Erdoğan, her ne sebeple olursa olsun bu davranışın, asla kabul edilemeyeceğini, mazur görülemeyeceğini ve fikir, düşünce özgürlüğüne engel teşkil eden bu adımın bağışlanamayacağını vurgulayarak, artık bu ikircikli tavra bir son verilmesini beklediklerini dile getirdi.

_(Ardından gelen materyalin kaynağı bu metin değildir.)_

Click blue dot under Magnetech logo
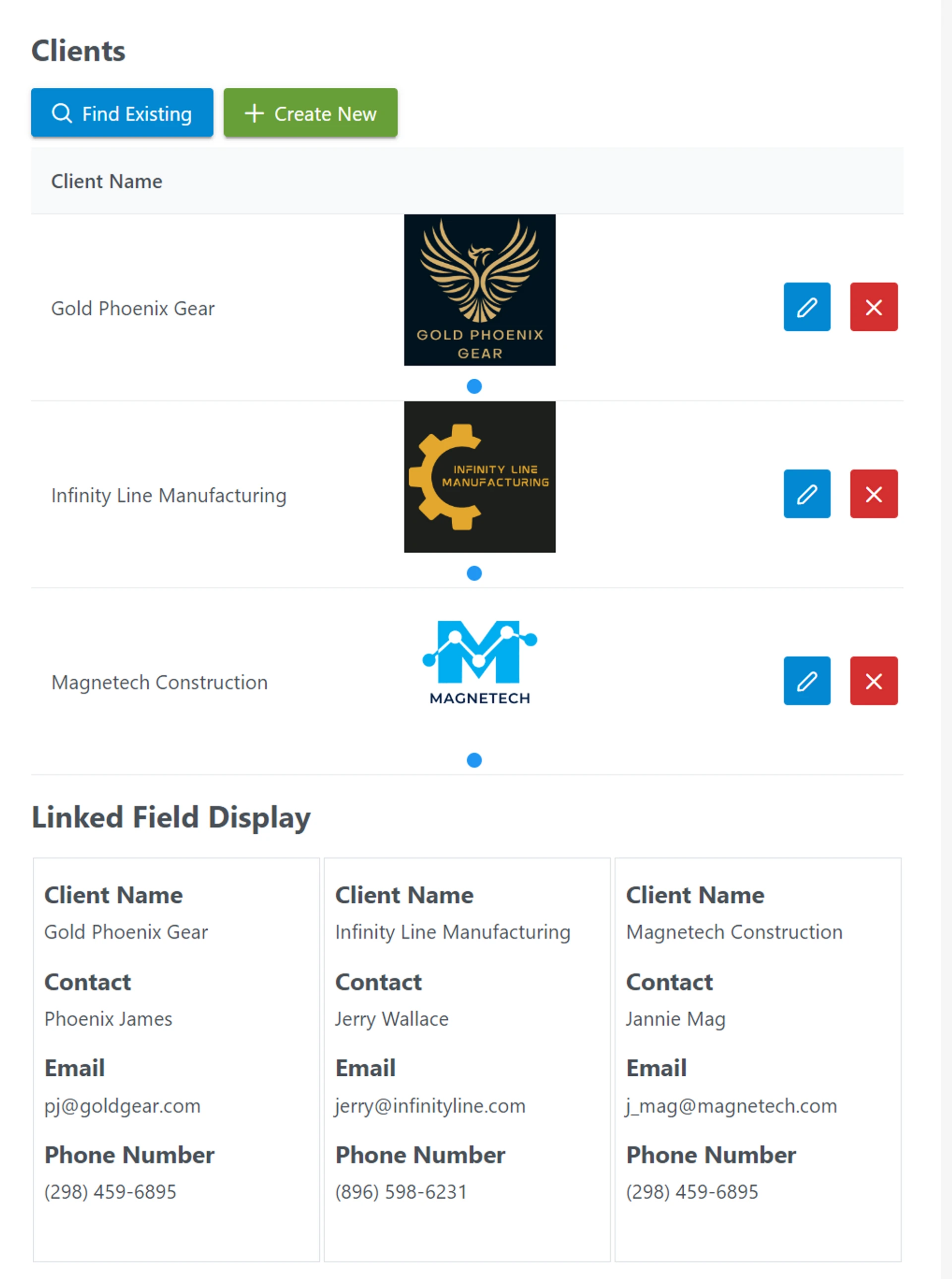The height and width of the screenshot is (1279, 952). tap(474, 760)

Artık Avrupalılardan çıkarlarla ilkelerin çatışma noktalarında, ilkeleri baş üstünde tutacak bir duruş sergilemelerini temenni eden Erdoğan, "İşte en son Azerbaycan'da Avrupa oyunları oldu. Bu Avrupa oyunlarına, ne yazık ki Avrupa Birliği üyesi ülkelerin, Bulgaristan ve Romanya dışında hiçbirinin ne başbakanı ne de devlet başkanı gelmedi. Gelmeyişlerinin gerekçesi neydi? O da 'Azerbaycan'ın Cumhurbaşkanı diktatördür' dediler ve oraya gelmediler. Gelen iki başbakana da 'siz diktatörün davetine niye icabet ettiniz?' dediler. İşte bunların istediklerini diktatör, istediklerini ise özgürlükçü ilan etmelerinin gerekçeleri bunlar. Bunları çok iyi tanımamız lazım. Bunları çok iyi bilmemiz lazım. Onun için de attığımız atacağımız adımlarda, bunları değerlendirmemiz ve adımlarımızı ona göre atmamız gerekiyor" ifadelerini kullandı.

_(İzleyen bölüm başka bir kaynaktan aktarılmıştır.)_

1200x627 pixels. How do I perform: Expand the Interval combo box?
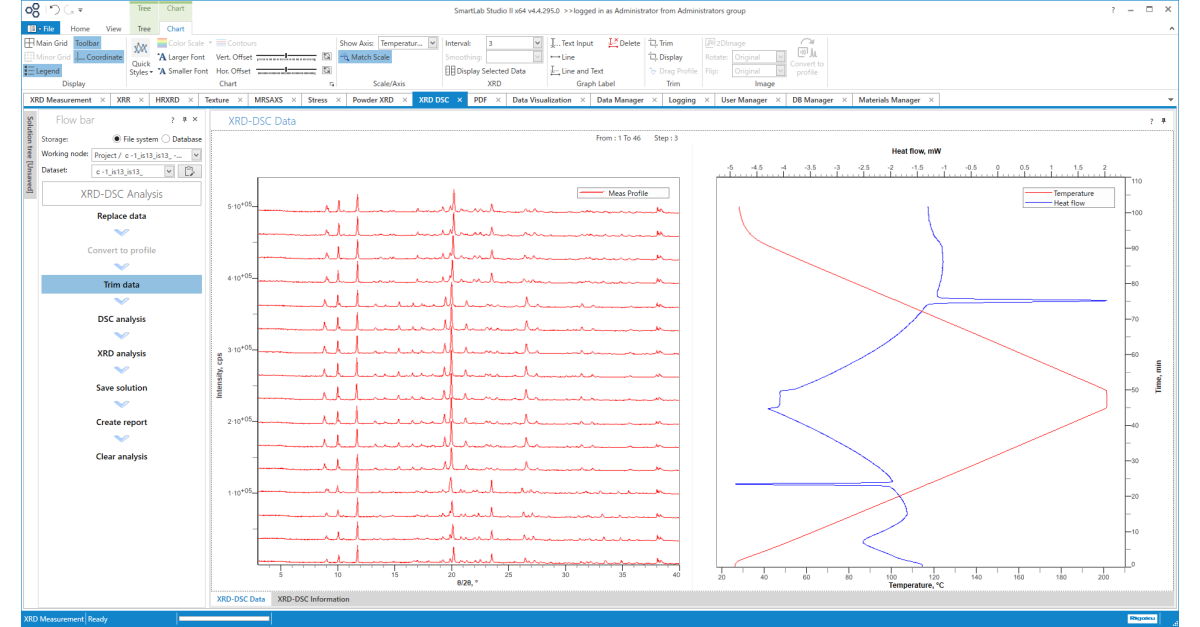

MÜSİAD'ı bu çizginin kararlı bir temsilcisi olarak gördüğünü aktaran Erdoğan, iftar sofrasının kendisine bu anlamda çok şeyler ifade ettiğini söyledi.

- "Sandık 'koalisyon' dedi"

Erdoğan, Türkiye'nin önünde bir hükümet meselesi olduğuna işaret ederek, "Sandık 'tek başına iktidar' demedi. Sandık 'koalisyon' dedi. Tabii ki sandıktan milli iradenin bu tecellisine saygı duymak zorundayız. Kimse 'hayır ben buna saygı duymuyorum' diyemez. Yüksek katılımın olduğu, yüzde 84'ün üzerindeki böyle bir seçimde Türkiye, eksiklerine rağmen çok büyük bir demokrasi dersini batılılara vermiştir. Eksiklerine rağmen derken şunu söylüyorum; bazıları 'çok huzurlu bir seçim ortamı yaşadık' diyorlar, pek de öyle değil. Nerelerde ne olduğunu da gayet iyi biliyoruz" değerlendirmesinde bulundu.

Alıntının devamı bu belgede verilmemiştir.